> Instructions for the task: Update the stretch of the vaccine case excerpt from "Petitioner filed additional" through "(ECF No. 26).", replacing "settlement demand" with "settlement proposal".

> Document extract:
------------------------------------------------------------------------

A status conference was held on January 5, 2017, to discuss the undersigned’s preliminary views based on the evidence filed to date and possible next steps. Sched. Order dated Jan. 11, 2017 (ECF No. 19). The parties were informed that, to the undersigned, it appeared that petitioner’s left shoulder bursitis, diagnosed on December 5, 2013, may have been vaccine-related (citing Ex. 4 at 10), but that her symptoms had resolved by April 1, 2014, when a routine physical examination with Dr. Ellen Bernard revealed no relevant disease, injury, or abnormality (citing Ex. 7 at 17). Id. at 1. At the conclusion of the conference, the parties were encouraged to explore the possibility of a litigative risk settlement. Id. at 2.

Petitioner filed additional evidence on February 2 and 16, 2017, as Exhibits 17 and 18. (ECF Nos. 20, 22). Thereafter, she confirmed transmission of her settlement demand to respondent. See Status Report dated Feb. 16, 2017 (ECF No. 26).

On March 16, 2017, respondent filed a motion to dismiss, arguing that petitioner failed to meet the six-month severity requirement set forth in the Act. Motion to Dismiss (ECF No. 30) at 1 (citing § 11(c)(1)(D)(i)). Respondent contends that there is no evidence petitioner suffered the claimed injury “for more than one day, let alone six months.” Id. at 5 (emphasis in original). On March 24, 2017, petitioner filed a response to respondent’s motion to dismiss. Response dated Mar. 24, 2017 (ECF No. 32). On March 30, 2017, respondent filed a reply to petitioner’s response, reiterating his position that petitioner’s claim should be dismissed for insufficient proof. Reply dated Mar. 30, 2017 (ECF No. 33). 2 On September 28, 2017, the undersigned issued an order affording petitioner the opportunity to file a medical expert report in support of her theory that an incorrectly administered vaccination caused her injury. Sched. Order dated Sept. 28, 2017 (ECF No. 34). On December 28, 2017, petitioner filed as Exhibit 21 an expert report authored by one of her treating physicians, Dr. Kevin Heaton. (ECF No. 37).

------------------------------------------------------------------------

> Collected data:
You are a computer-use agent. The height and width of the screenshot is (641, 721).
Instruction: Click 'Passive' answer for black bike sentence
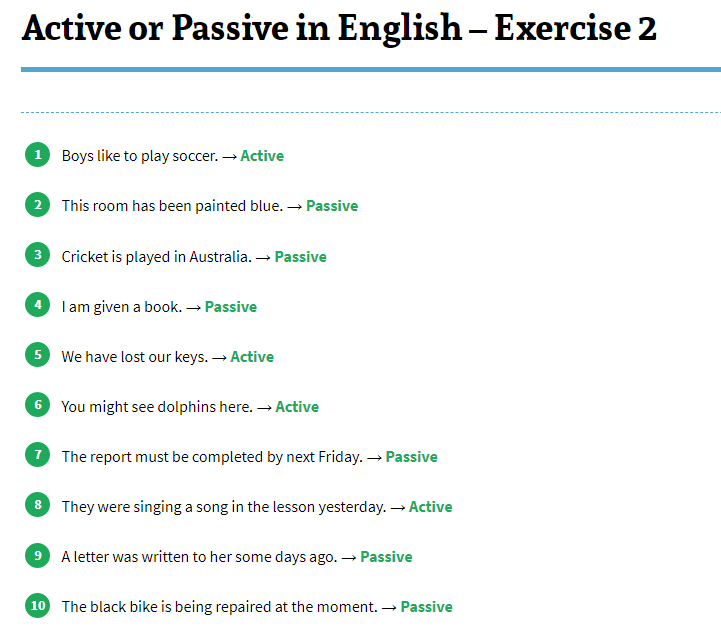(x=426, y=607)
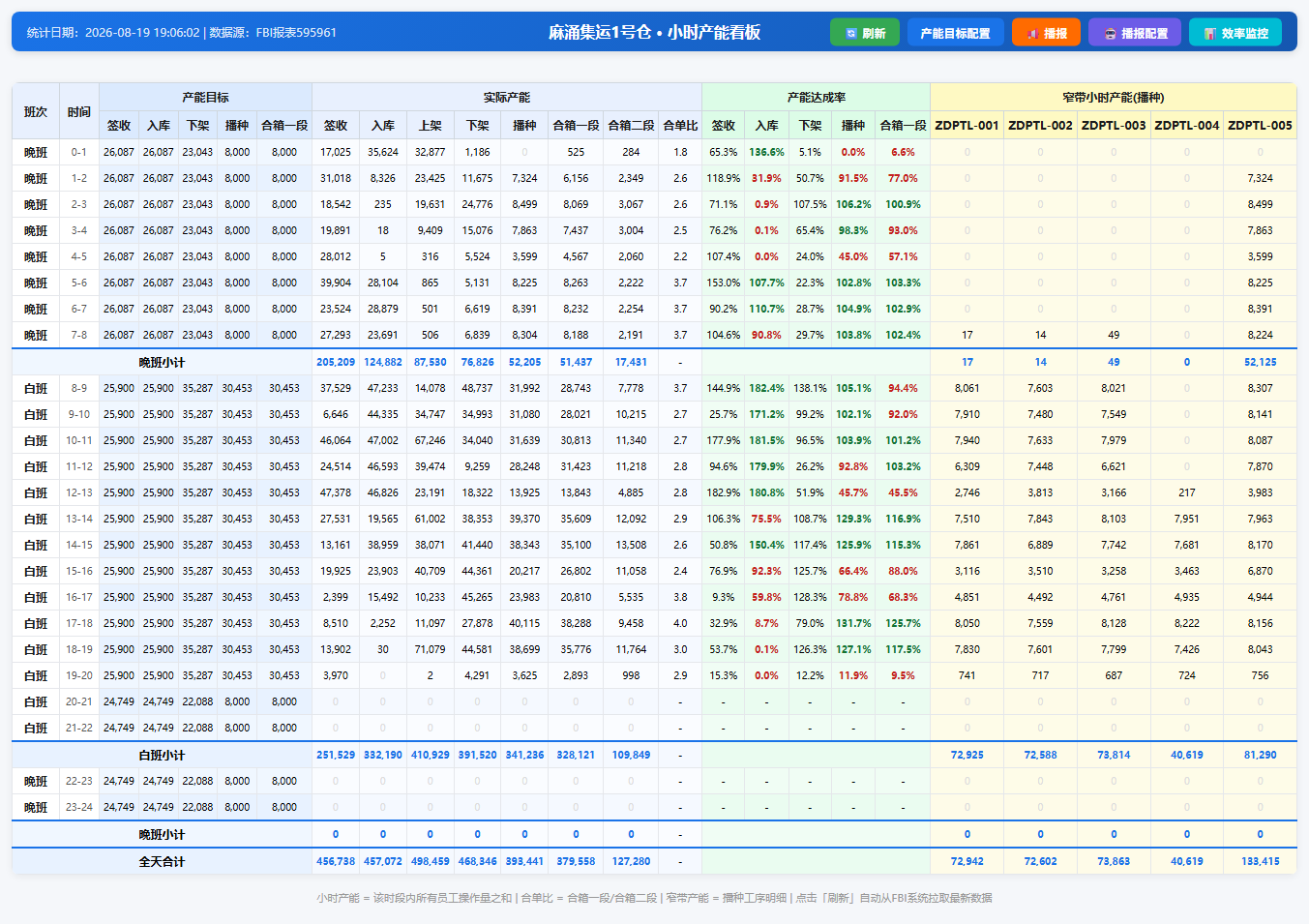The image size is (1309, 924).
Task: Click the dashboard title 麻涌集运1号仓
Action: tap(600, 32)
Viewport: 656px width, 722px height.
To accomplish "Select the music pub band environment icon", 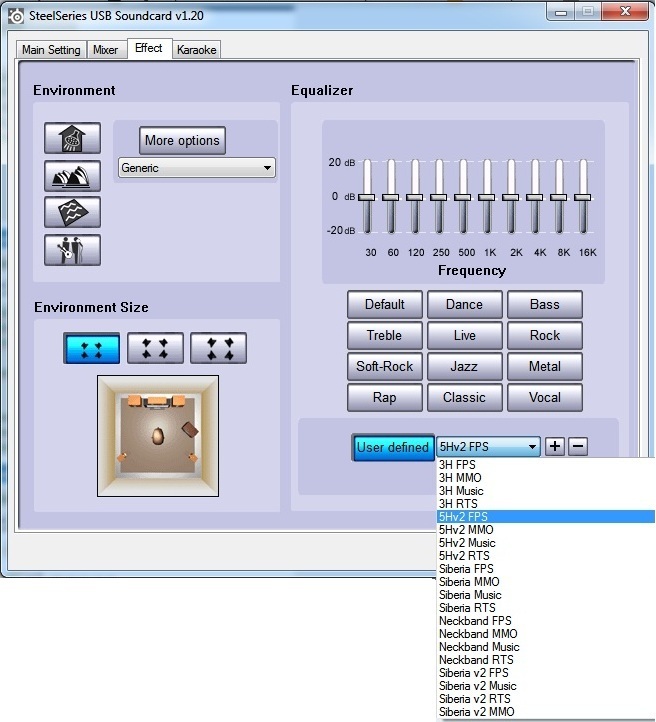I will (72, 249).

------------------------------------------------------------------------

> Response to this exercise:
Petitioner filed additional evidence on February 2 and 16, 2017, as Exhibits 17 and 18. (ECF Nos. 20, 22). Thereafter, she confirmed transmission of her settlement proposal to respondent. See Status Report dated Feb. 16, 2017 (ECF No. 26).